EXERCISE
Within the data below, copy each line where the string "agent" is found.

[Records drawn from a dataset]
▼▼▼
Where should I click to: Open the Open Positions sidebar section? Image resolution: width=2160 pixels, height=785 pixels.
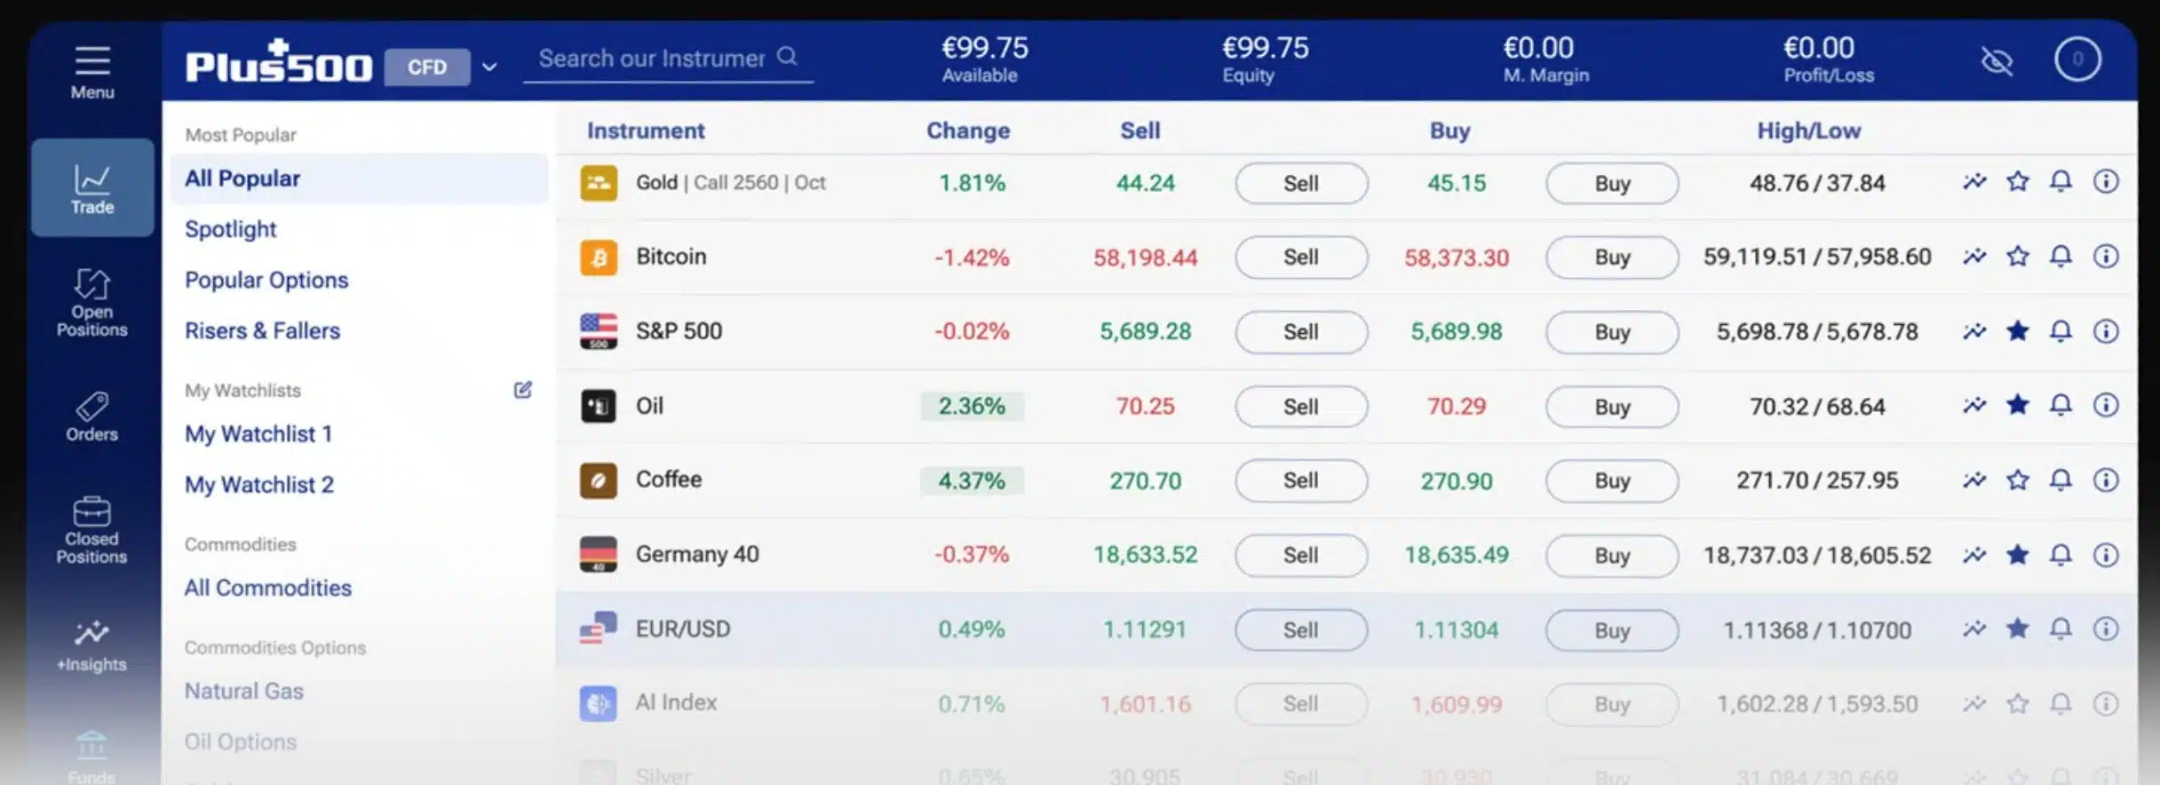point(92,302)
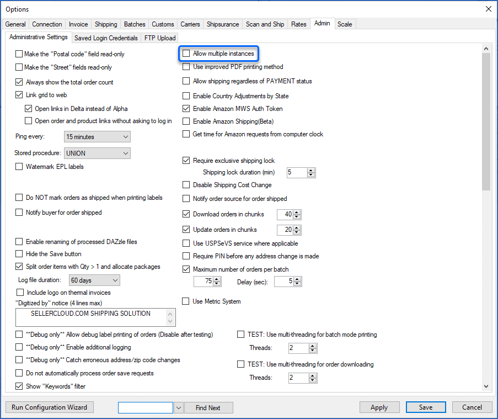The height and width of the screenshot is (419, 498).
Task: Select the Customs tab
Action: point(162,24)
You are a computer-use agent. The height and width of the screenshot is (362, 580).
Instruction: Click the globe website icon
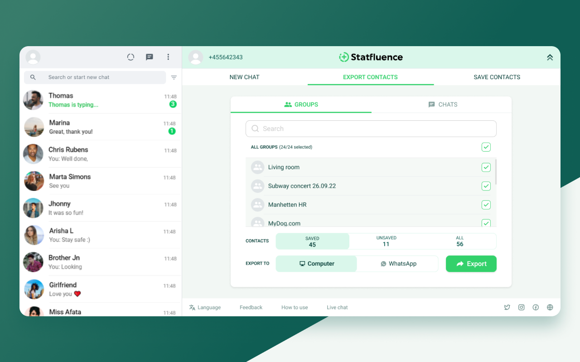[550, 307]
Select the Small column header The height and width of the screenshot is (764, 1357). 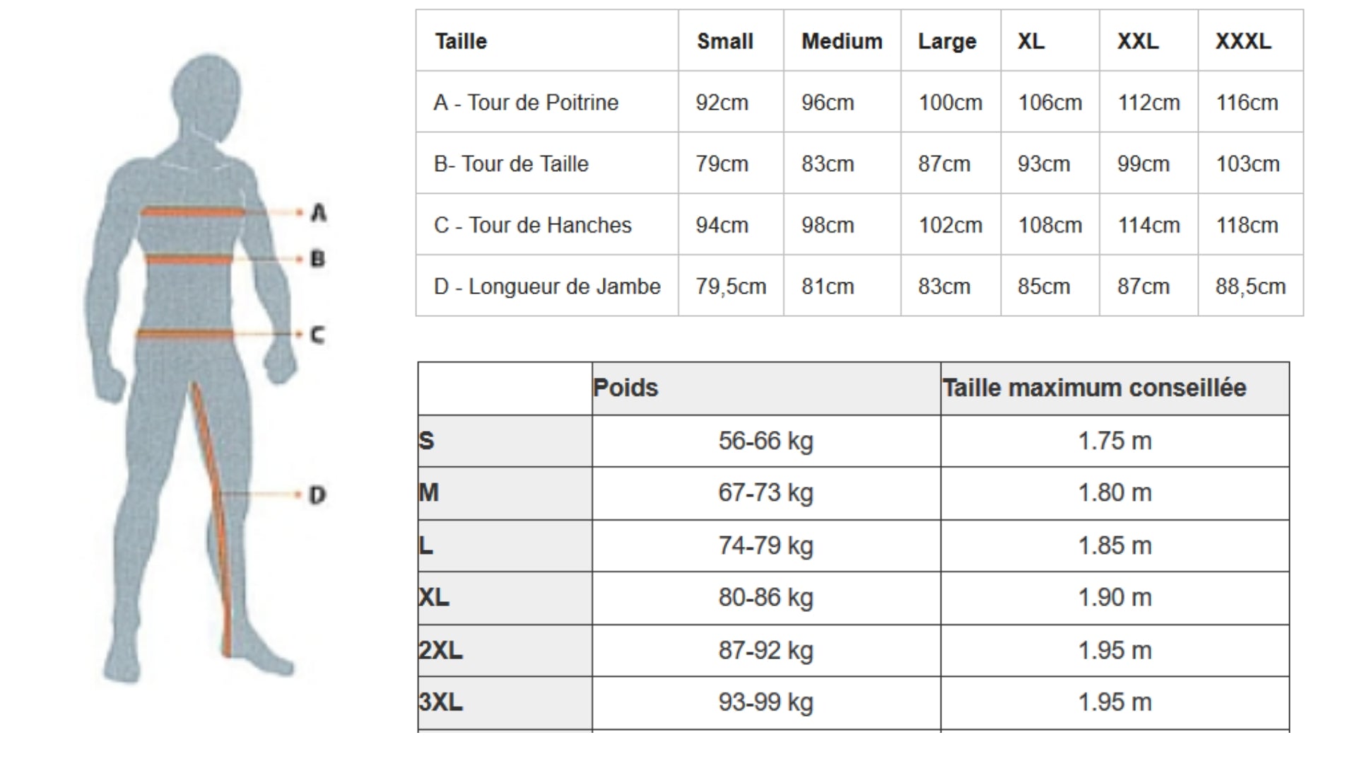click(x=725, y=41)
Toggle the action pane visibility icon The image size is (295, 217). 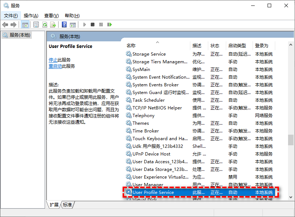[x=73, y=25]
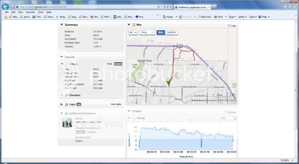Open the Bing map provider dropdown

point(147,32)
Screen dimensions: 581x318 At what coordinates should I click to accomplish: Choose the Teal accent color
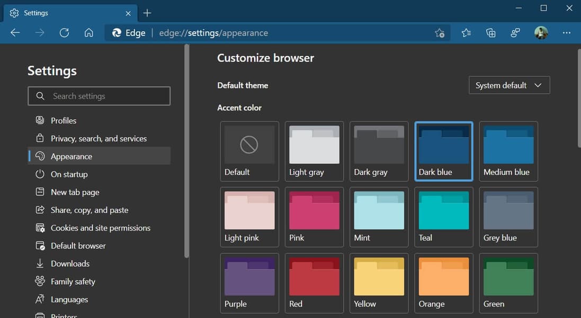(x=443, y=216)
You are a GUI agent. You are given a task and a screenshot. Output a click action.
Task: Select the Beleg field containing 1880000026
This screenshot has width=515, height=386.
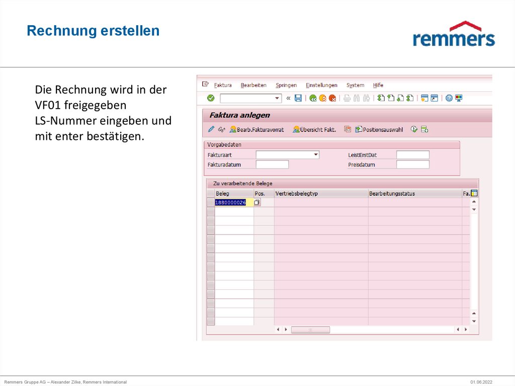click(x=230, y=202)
▲▲▲
▼▼▼
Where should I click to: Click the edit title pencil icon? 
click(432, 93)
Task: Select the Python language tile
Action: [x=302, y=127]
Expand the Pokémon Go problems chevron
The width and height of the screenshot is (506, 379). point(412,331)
▲▲▲
SOLUTION
You are a computer-use agent. The height and width of the screenshot is (362, 580).
You are a GUI agent. You are given a task and a screenshot. Output a click action.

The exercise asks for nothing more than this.